It was not, however, till after two years of captivity, that Paul, having appealed to Cæsar, landed in Italy at the beginning of the year 56. Then at last the apostle of the Gentiles made his entry into Rome: not with the trappings of a victor; he was but a humble Jewish prisoner led to the place where all appellants to Cæsar were mustered; yet he was that Jew whom Christ himself had conquered on the way to Damascus. No longer Saul the Benjamite, he now presented himself under the Roman name of Paul; nor was this a robbery on his part, for after Peter he was to be the second glory of Rome, the second pledge of her immortality. He did not bring the Primacy with him, indeed, as Peter had done, for that had been committed by Christ to one alone; but he came to assert, in the very centre of the Gentile world, the divine delegation which he had received in favour of the nations, just as a tributary flows into the main stream, which, mingling its waters with its own, at last empties them unitedly into the ocean. Paul was to have no successor in his extraordinary mission; but the element which he had deposited in the mistress and mother Church was of such value, that in course of ages the Roman Pontiffs, heirs to Peter's monarchical power, have ever appealed to Paul's memory as well, pronouncing their mandates in the united names of the 'blessed apostles Peter and Paul.'

Instead of having to await in prison the day whereon his cause was to be heard, Paul was at liberty to choose a lodging-place in the city. He was obliged, however, to be accompanied day and night by a soldier to whom, according to the usual custom, he was chained, but only in such a way as to prevent his escape: all his movements being otherwise left perfectly free, he could easily continue to preach the Word of God. Towards the close of the year 57, in virtue of his appeal to Cæsar, the apostle was at last summoned before the prætorium, and the successful pleading in his cause resulted in his acquittal.

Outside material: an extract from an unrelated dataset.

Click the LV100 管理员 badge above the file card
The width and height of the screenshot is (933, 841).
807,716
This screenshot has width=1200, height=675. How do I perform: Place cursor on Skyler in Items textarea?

Being now free, Paul revisited the East, confirming on his evangelical course the Churches he had previously founded. Thus Ephesus and Crete once more enjoyed his presence; in the one he left his disciple Timothy as bishop, and in the other Titus. But Paul had not quitted Rome for ever: marvellously enlightened as she had been by his preaching, the Roman Church was yet to be gilded by his parting rays and empurpled by his blood. A heavenly warning, as in Peter's case, bade him also return to Rome where martyrdom was awaiting him. This fact is attested by St Athanasius;¹ we learn the same also from St Asterius of Ameseus, who hereupon remarks that the apostle entered Rome once more, 'in order to teach the very masters of the world; to turn them into his disciples; and by their means to wrestle with the whole human race. There Paul finds Peter engaged in the same work; he at once yokes himself to the same divine chariot with him, and sets about instructing the children of the Law within the synagogues, and the Gentiles outside.'²

¹ De fuga sua, xviii. ² Homil. viii.

At last Rome possesses her two princes conjointly: the one seated on the eternal chair, holding in his hands the keys of the kingdom of heaven; the other surrounded by the sheaves he has garnered from the fields of the Gentile world. They shall now part no more; even in death, as the Church sings, they shall not be separated. The period of their being together was necessarily short, for they must render to their Master the testimony of blood before the Roman world should be freed from the odious tyranny under which it was groaning. Their death was to be Nero's last crime; after that he was to fade from sight, leaving the world horror-stricken at his end, as shameful as it was tragic.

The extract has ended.